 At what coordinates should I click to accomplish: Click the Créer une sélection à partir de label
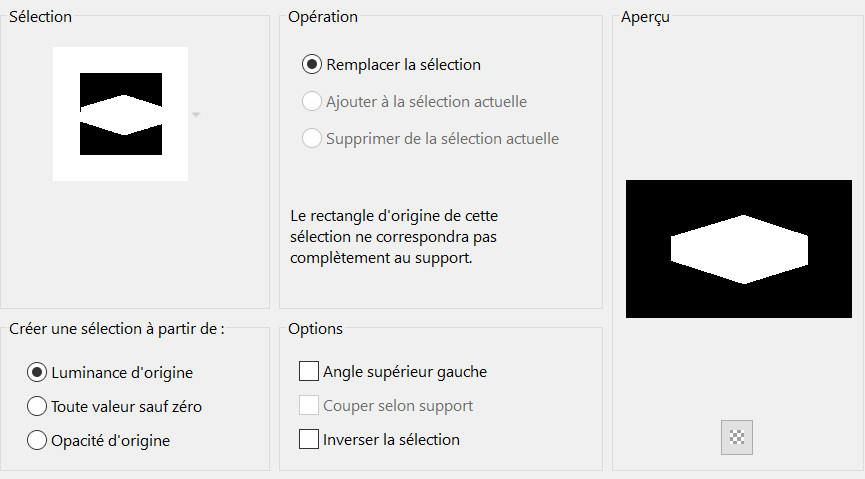116,329
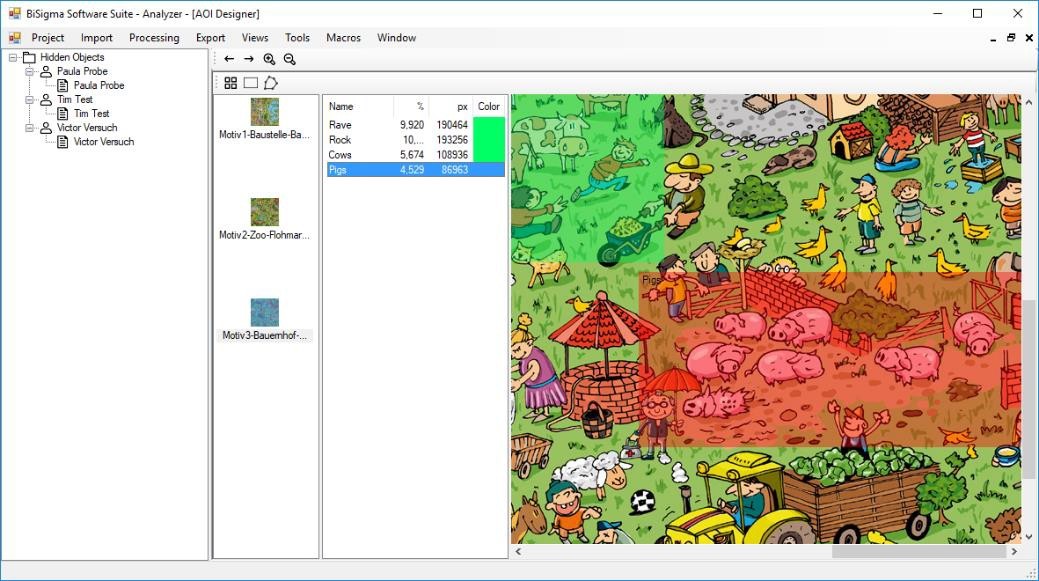Click the app icon left of Project menu
1039x581 pixels.
point(15,38)
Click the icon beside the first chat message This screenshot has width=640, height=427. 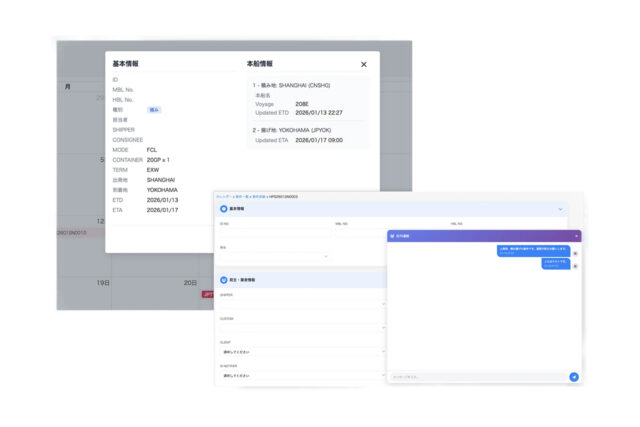575,251
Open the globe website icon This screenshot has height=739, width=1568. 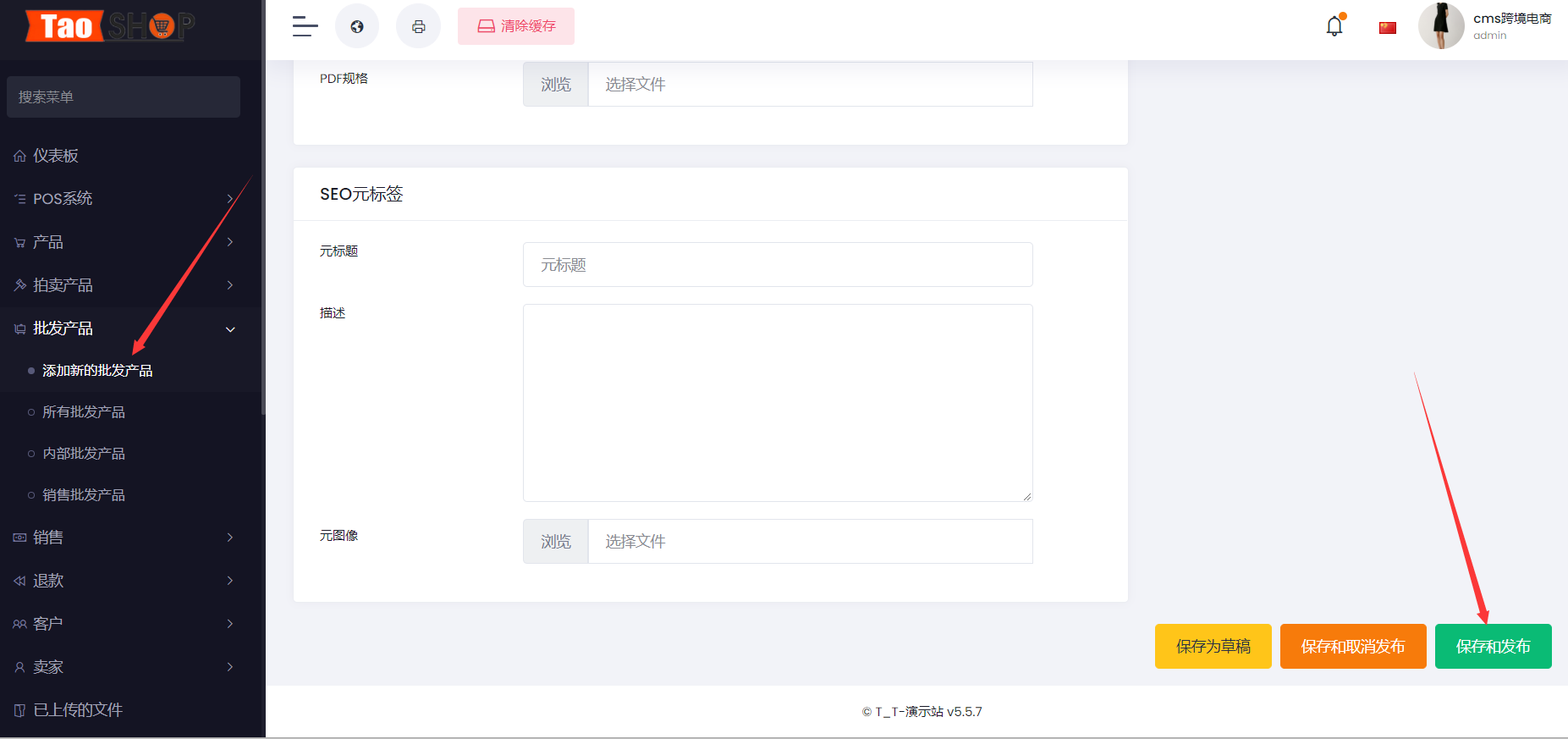pyautogui.click(x=357, y=26)
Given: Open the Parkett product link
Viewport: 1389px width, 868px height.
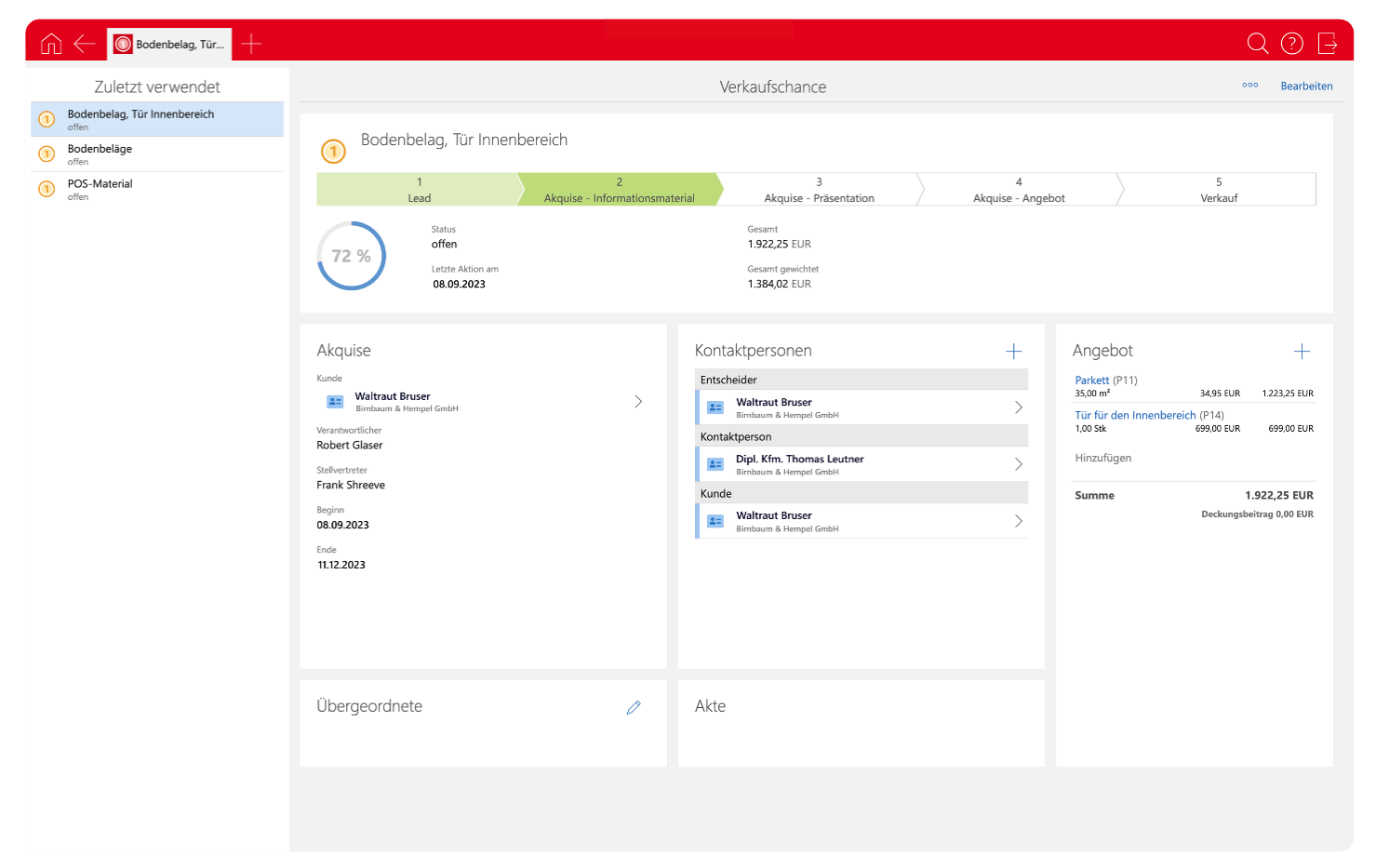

===

- Task directions
In the records above, find the line that contains "Given: Open the Parkett product link" and repeat exactly that line and all lines after it to the end. Do not include pictures.

- Your solution
Given: Open the Parkett product link
Viewport: 1389px width, 868px height.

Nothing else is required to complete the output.